*CONSIGNES DE L'EXERCICE*.
**1)** Recopiez mot pour mot le passage du texte sur le désendettement des États qui s'ouvre sur les mots « L’actualité de la » et se clôt sur « leurs pronostics démentis. ».
**2)** Traduisez en anglais la phrase suivante, tirée du texte sur le désendettement des États : « On entend bien dire, ici ou là, que l’on est entré dans l’après crise, mais ce sont des propos légers et téméraires qui ne sont pas repris par les politiques, devenus prudents à force de voir leurs pronostics démentis. »

*TEXTE FOURNI*.
──────────────────────────────
L’actualité de la crise: les vrais raisons du désendettement des Etats

François Leclerc

LES VRAIES RAISONS DU DESENDETTEMENT DES ETATS

Il est fait aujourd’hui grand cas dans les cercles gouvernementaux, faute de pouvoir se prévaloir d’autres succès notable, d’une stabilisation de la situation financière faisant suite à la phase aiguë de la crise, qui a été dominée. Sans encore reconnaître franchement que cette nouvelle phase est chronique (qu’elle est installée), mais sans continuer à se hasarder à en prédire le calendrier de sortie. On entend bien dire, ici ou là, que l’on est entré dans l’après crise, mais ce sont des propos légers et téméraires qui ne sont pas repris par les politiques, devenus prudents à force de voir leurs pronostics démentis.
──────────────────────────────
*ENTRÉES RÉPERTORIÉES*.
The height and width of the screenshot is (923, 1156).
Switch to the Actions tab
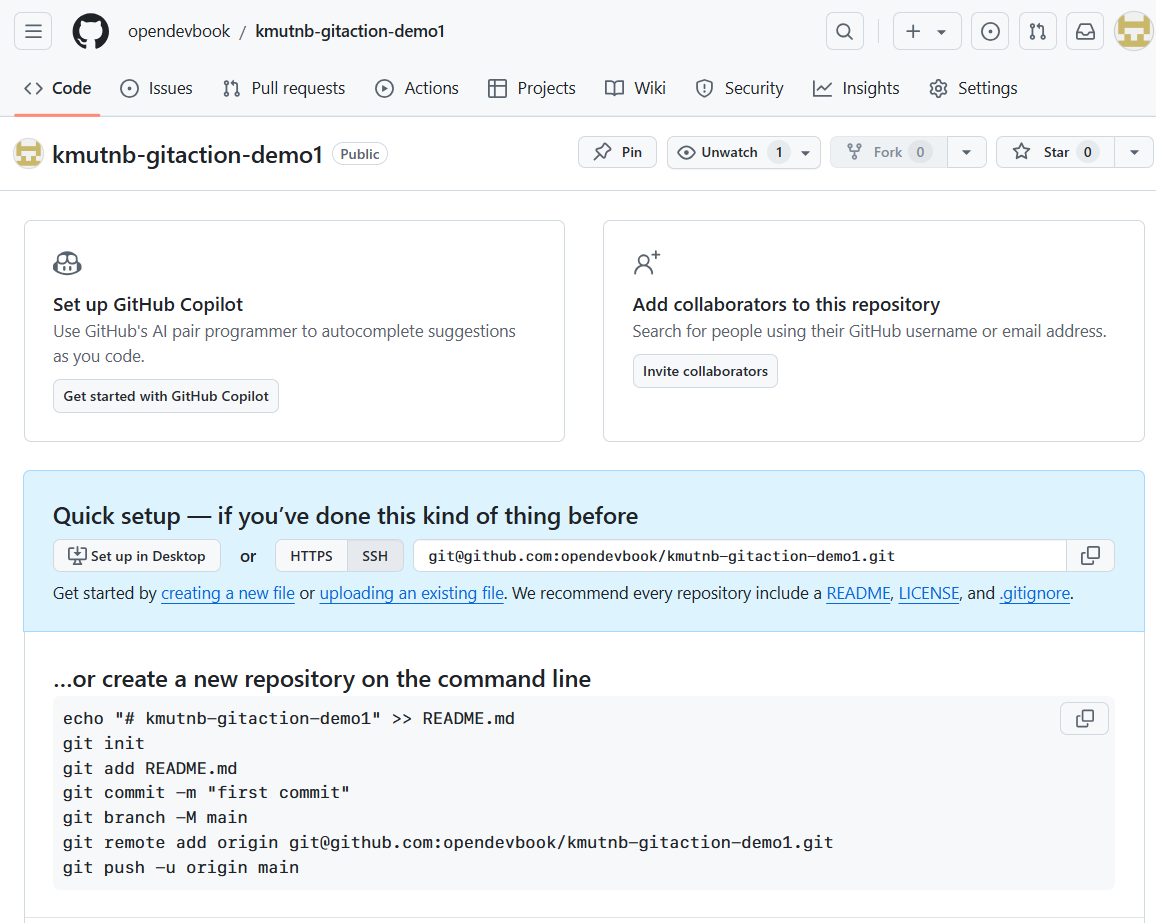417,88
──────────────────────────────
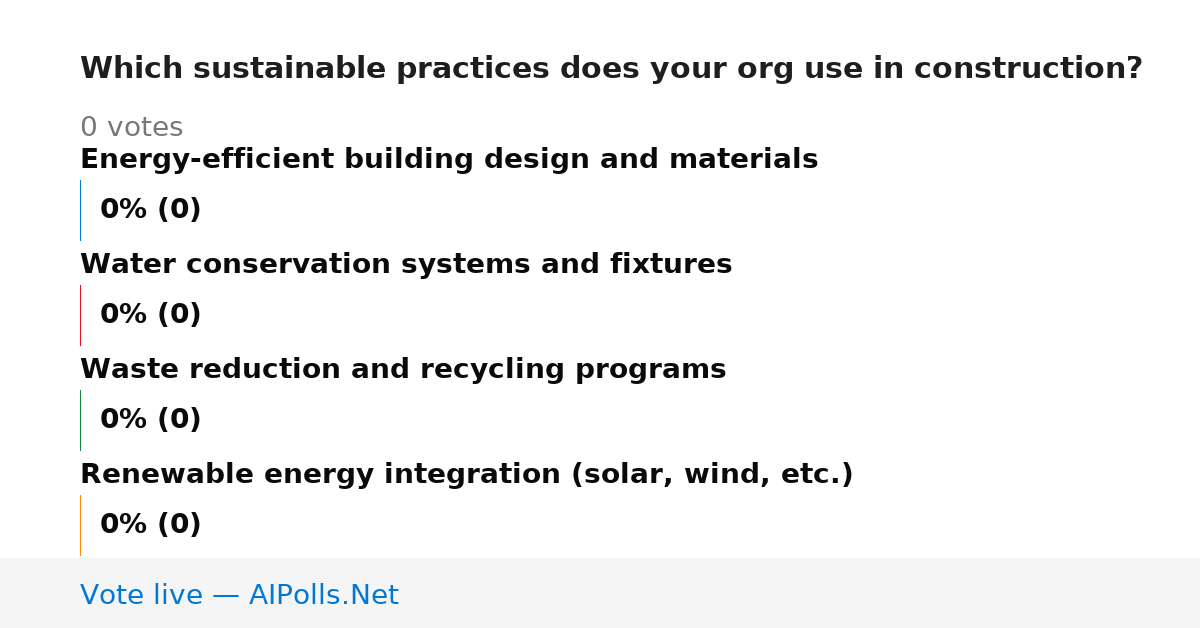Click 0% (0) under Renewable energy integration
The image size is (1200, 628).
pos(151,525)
──────────────────────────────
*CORRIGÉ DES EXERCICES*.
**1)**
L’actualité de la crise: les vrais raisons du désendettement des Etats

François Leclerc

LES VRAIES RAISONS DU DESENDETTEMENT DES ETATS

Il est fait aujourd’hui grand cas dans les cercles gouvernementaux, faute de pouvoir se prévaloir d’autres succès notable, d’une stabilisation de la situation financière faisant suite à la phase aiguë de la crise, qui a été dominée. Sans encore reconnaître franchement que cette nouvelle phase est chronique (qu’elle est installée), mais sans continuer à se hasarder à en prédire le calendrier de sortie. On entend bien dire, ici ou là, que l’on est entré dans l’après crise, mais ce sont des propos légers et téméraires qui ne sont pas repris par les politiques, devenus prudents à force de voir leurs pronostics démentis.

**2)** One does hear it said, here and there, that we have entered the post-crisis period, but these are flippant and reckless remarks that are not taken up by politicians, who have grown cautious from seeing their forecasts repeatedly proven wrong.